The cause of optic nerve damage in glaucoma is not known, but since most eyes with glaucoma have high IOP, it is likely that high IOP plays a role in damaging the nerve. IOP is a measure of the fluid pressure inside the eye. The eye is filled with clear fluid that flows in through a spigot and flows out through a drain. In glaucoma, the drain of the eye gets plugged, and fluid coming into the eye cannot get out, raising the IOP.
A thorough glaucoma examination should include the measurement of IOP. However, since some eyes can have glaucoma without high IOP, a careful examination of the optic nerve is also very important. If the IOP is high or the optic nerve looks damaged (or both), a special test called a visual field test should be performed. The visual field test shows whether or not you’ve lost any side vision to glaucoma.

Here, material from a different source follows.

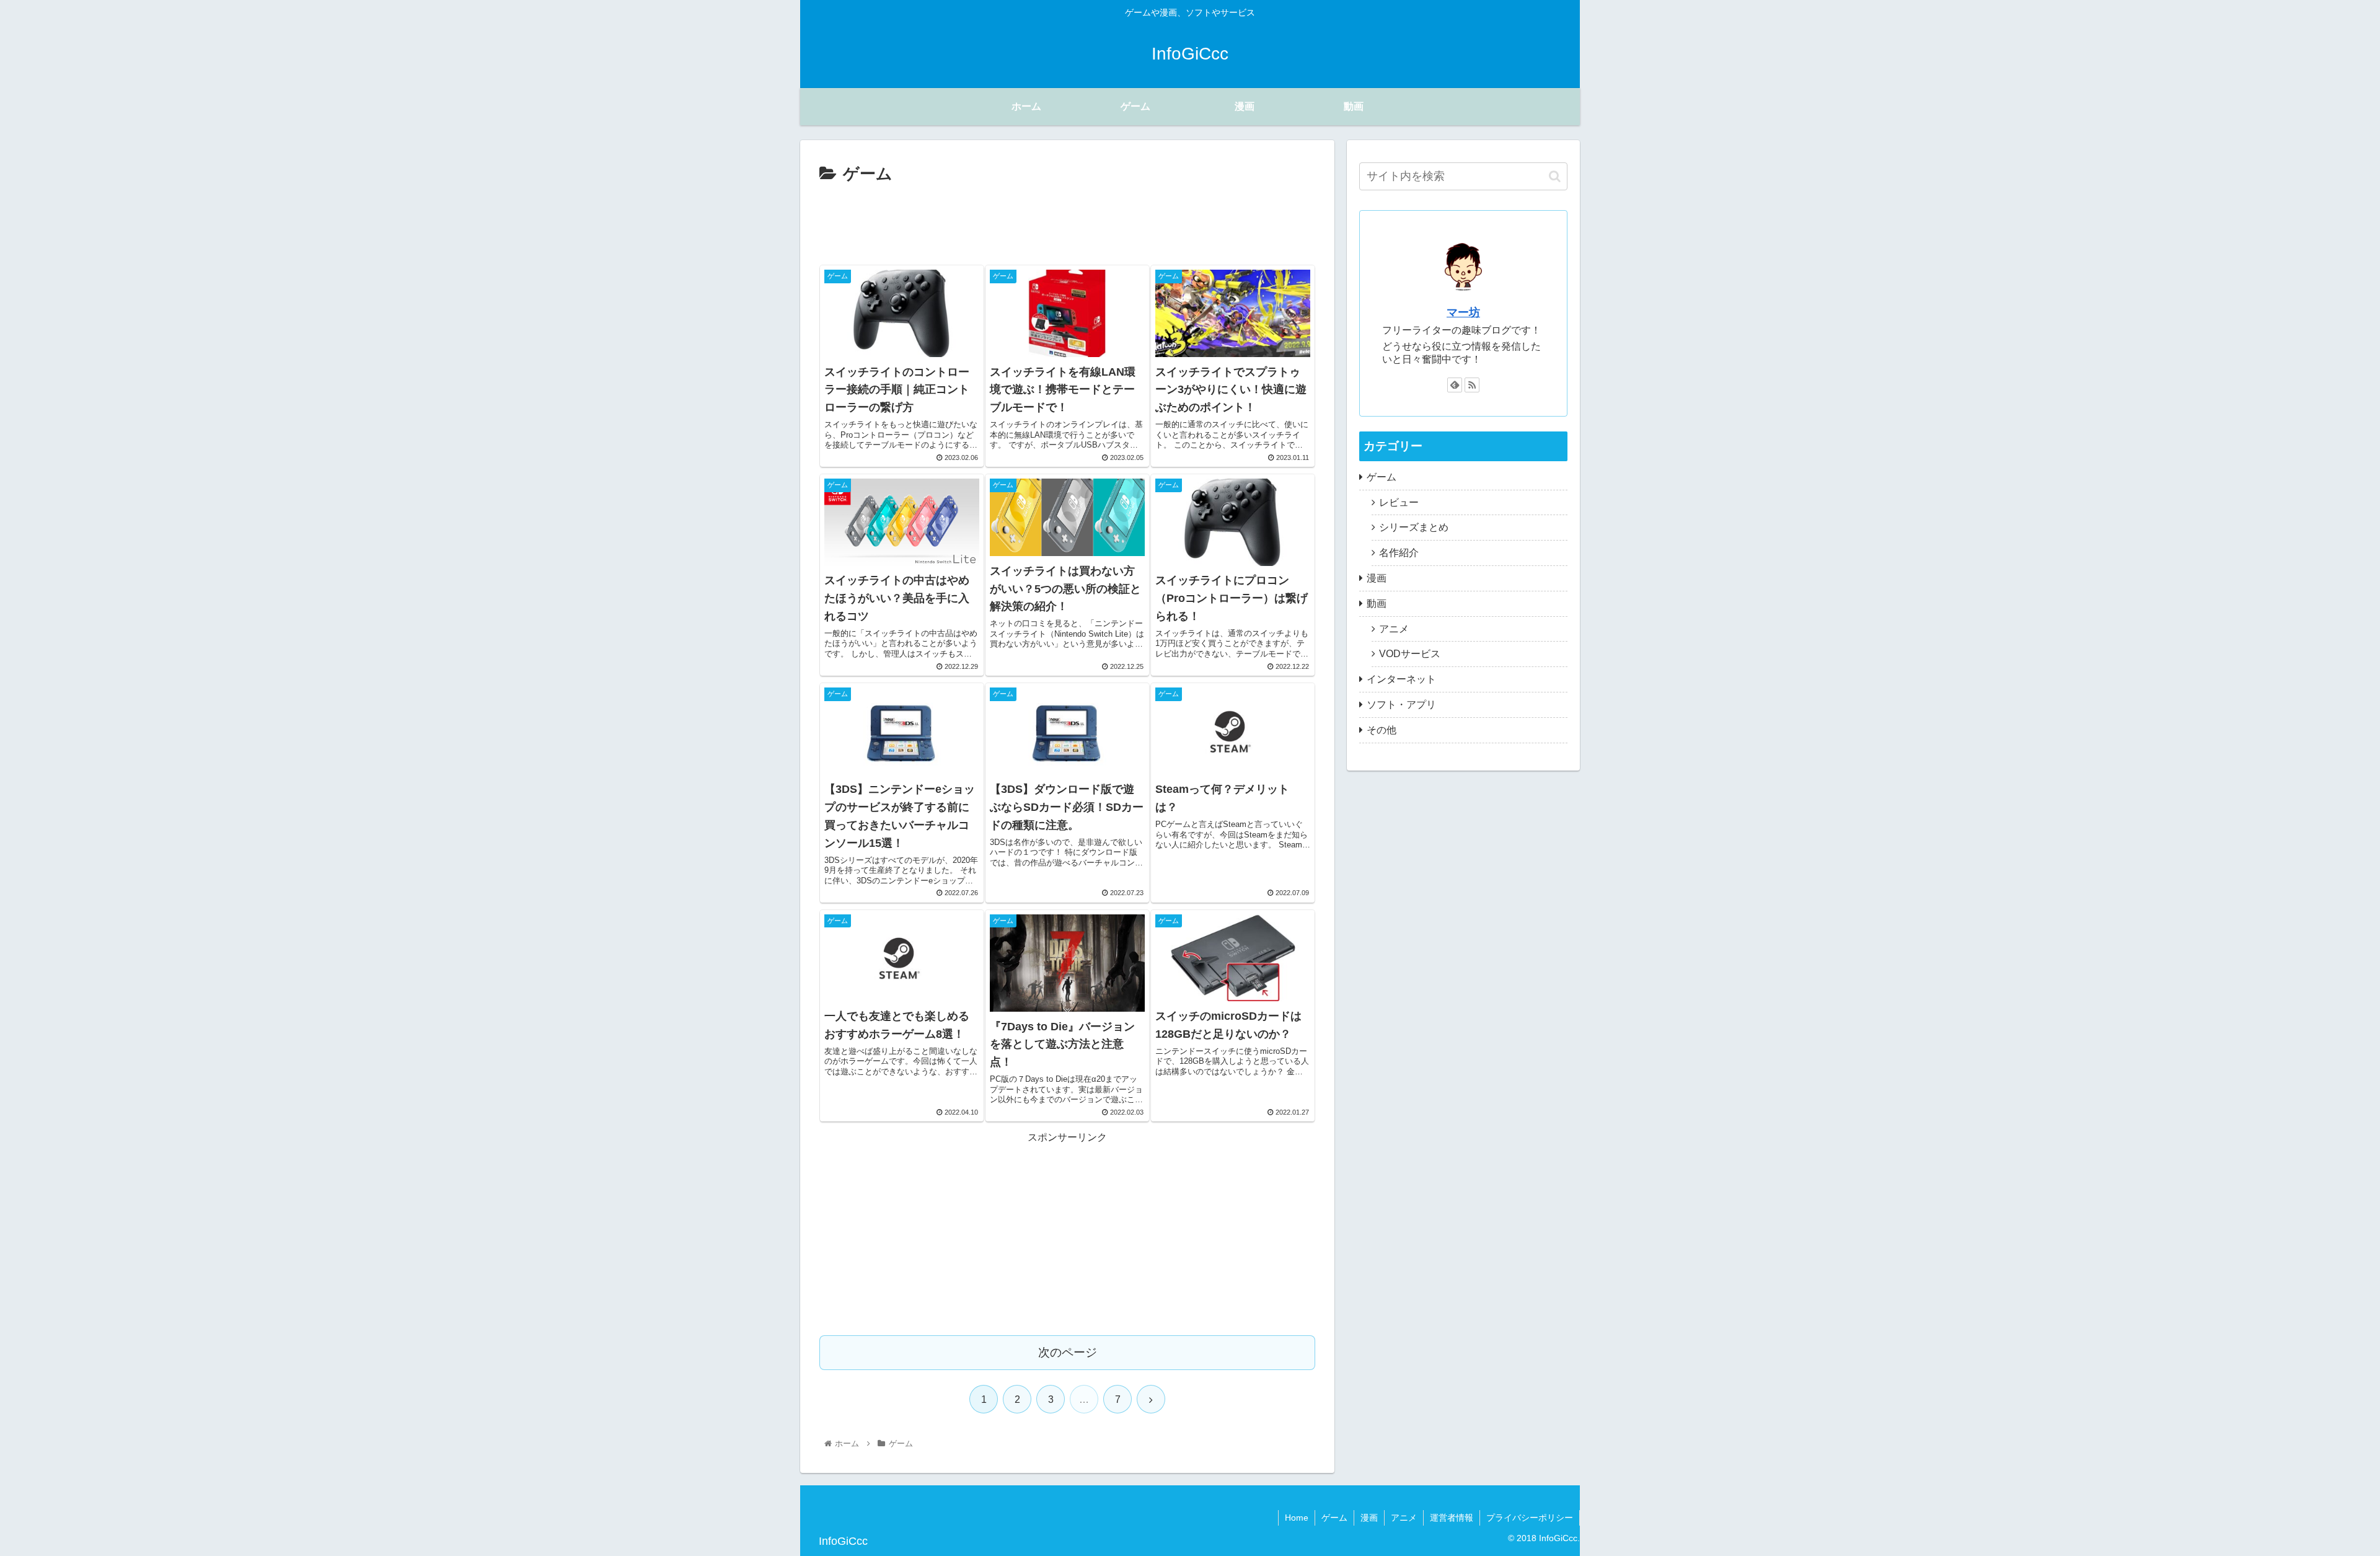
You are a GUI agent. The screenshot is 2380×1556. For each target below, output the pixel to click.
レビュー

If you are diagnosed with glaucoma, treatment is available to save your vision. The goal of glaucoma treatment is to lower IOP and stop the optic nerve damage. Several treatments are available to lower IOP. These include eye drops, laser therapy, and surgery.

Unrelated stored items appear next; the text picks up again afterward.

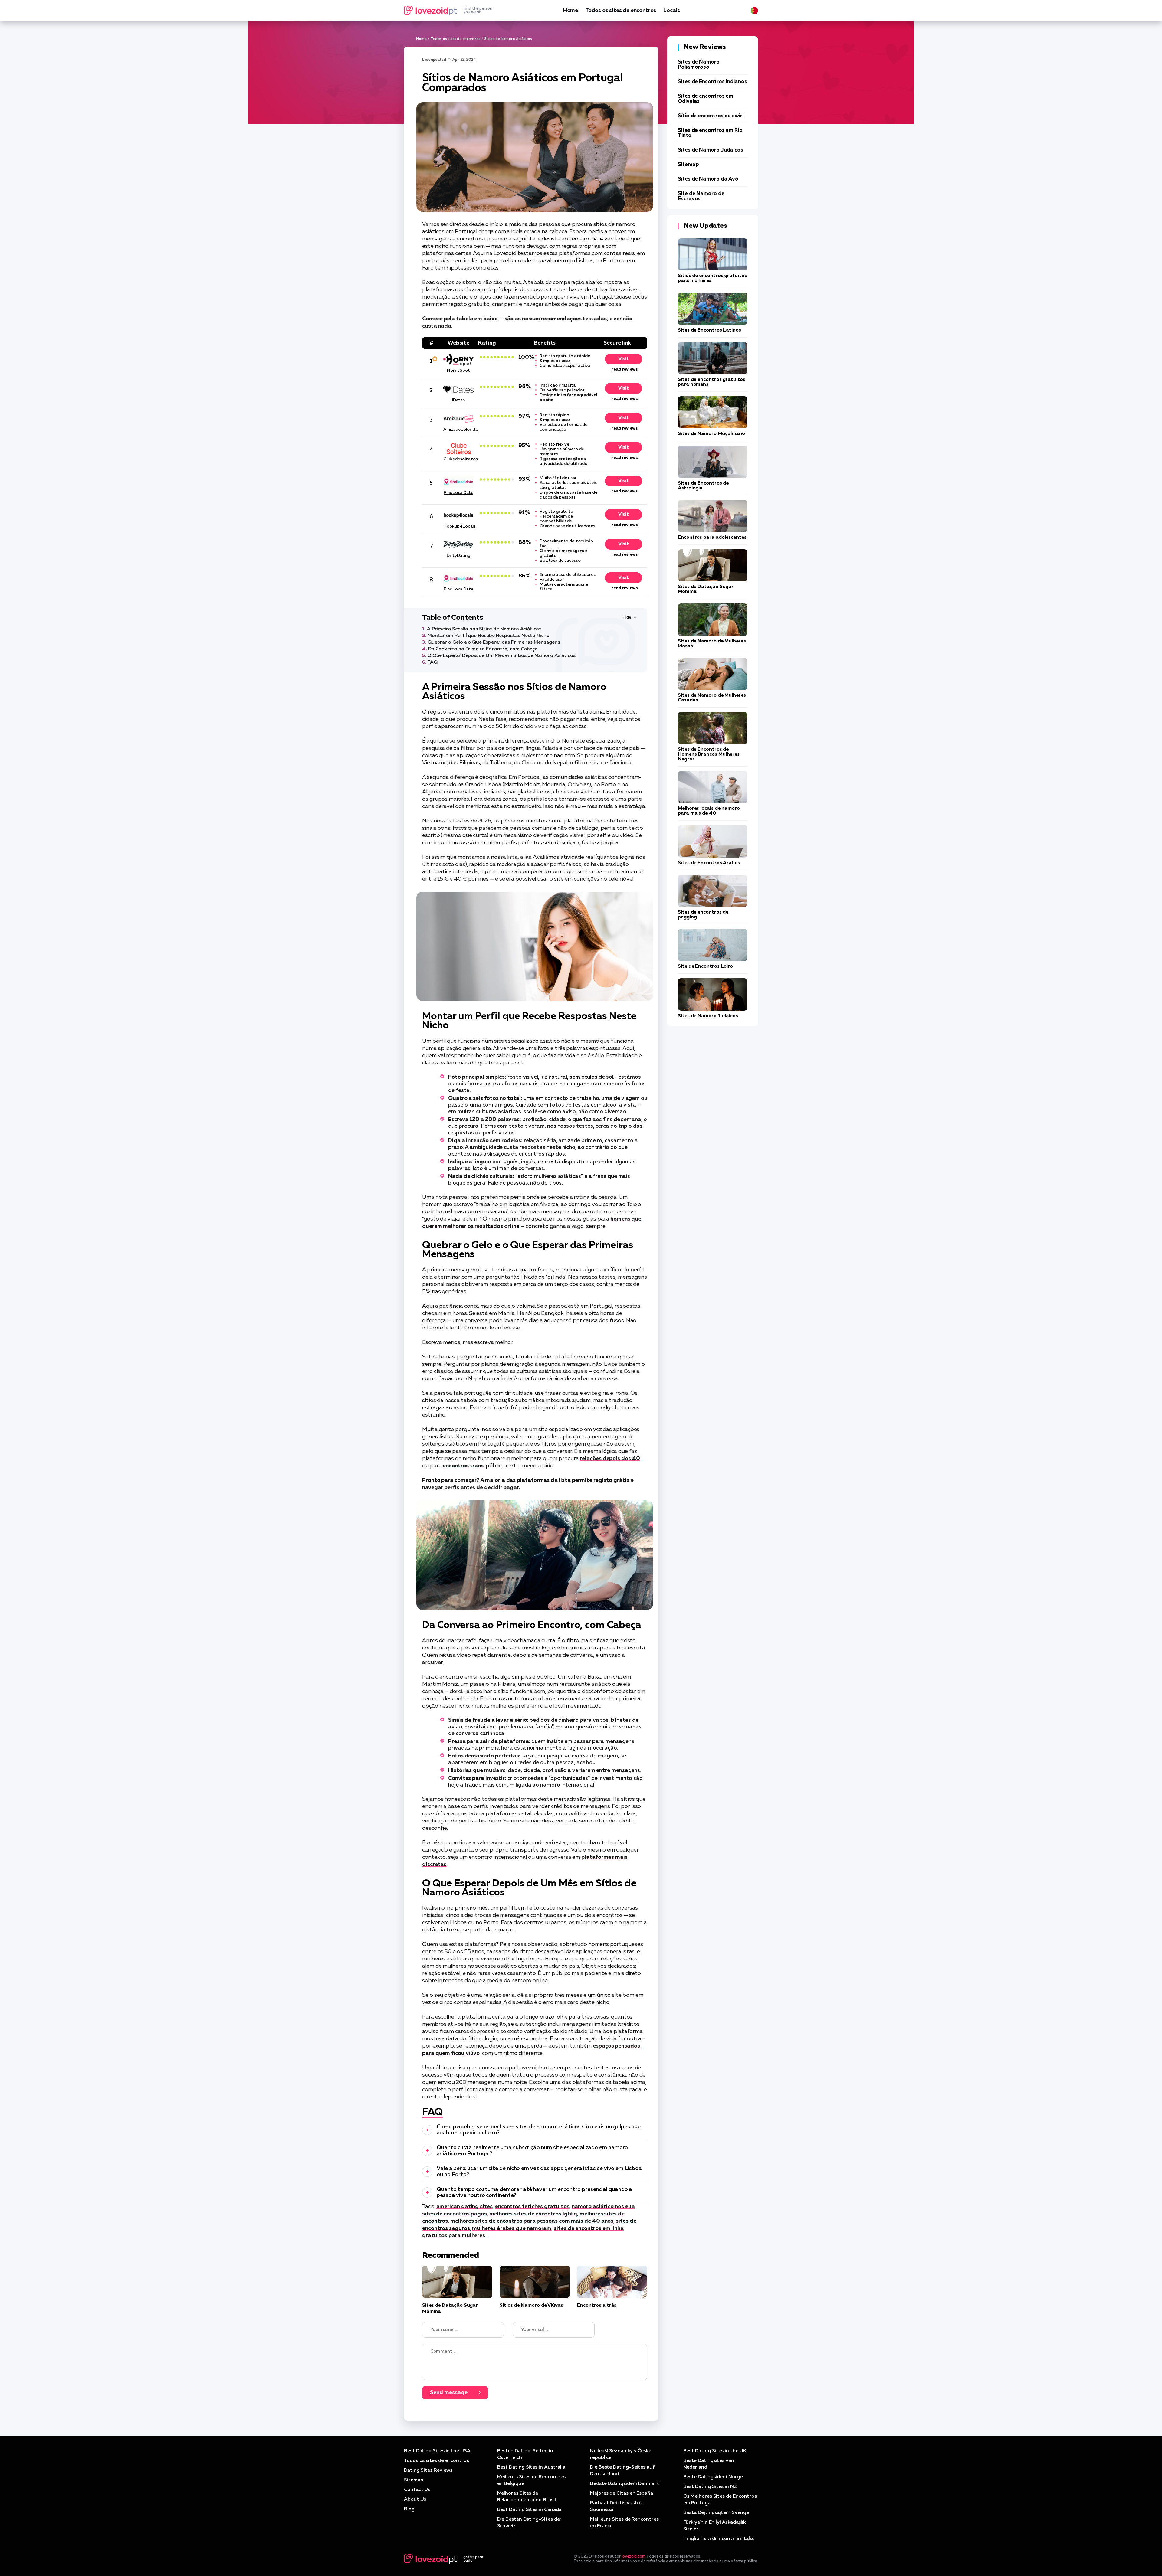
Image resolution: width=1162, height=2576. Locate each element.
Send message (449, 2392)
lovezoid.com (633, 2556)
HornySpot (458, 370)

Glaucoma Consultations at Kentucky Eye Institute
Glaucoma can only be diagnosed after a comprehensive eye exam. If you have glaucoma, the doctors at Kentucky Eye Institute will design a treatment plan based on your specific situation. Typically a medical approach using eye drops is the first line of treatment. For these eye drops to work, you must take them regularly and continuously. Glaucoma medications can have side effects. You should notify your eye doctor immediately if you experience any of the following:
- Red eyes
- Change in heartbeat
- Stinging eyes
- Blurry vision
- Frequent headaches
Glaucoma medications lower IOP by either reducing the amount of fluid entering the eye or increasing the amount of fluid exiting the eye. There are several different kinds of glaucoma medications, and each differs in terms of both its ability to lower IOP and its potential side effects. Laser therapy often is used when medications fail to lower IOP; it is also used for patients who cannot tolerate medications due to side effects. Recent advances in laser therapy have produced lasers so safe and effective that, for some patients, laser therapy is used instead of medications. If medications and/or laser therapy fail to bring the IOP down to a safe range, surgery is the next option.
What can I do about Glaucoma?
Are you seeking a new glaucoma eye doctor? Our Kentucky glaucoma specialists are readily available to discuss our glaucoma eye examination process and treatment protocol options.
This ophthalmology website resource is intended to highlight relevant glaucoma matters. This glaucoma eye information should not be interpreted as legal advice. If you have additional questions regarding glaucoma you can contact one of the Kentucky Eye Institute doctors.
Kentucky Eye Institute is comprised of both ophthalmologists and primary care optometrists. We invite you to read about our doctors on this website and explore the vast experience we possess as one of the region’s premier eye care providers. If you have any questions please feel free to contact us.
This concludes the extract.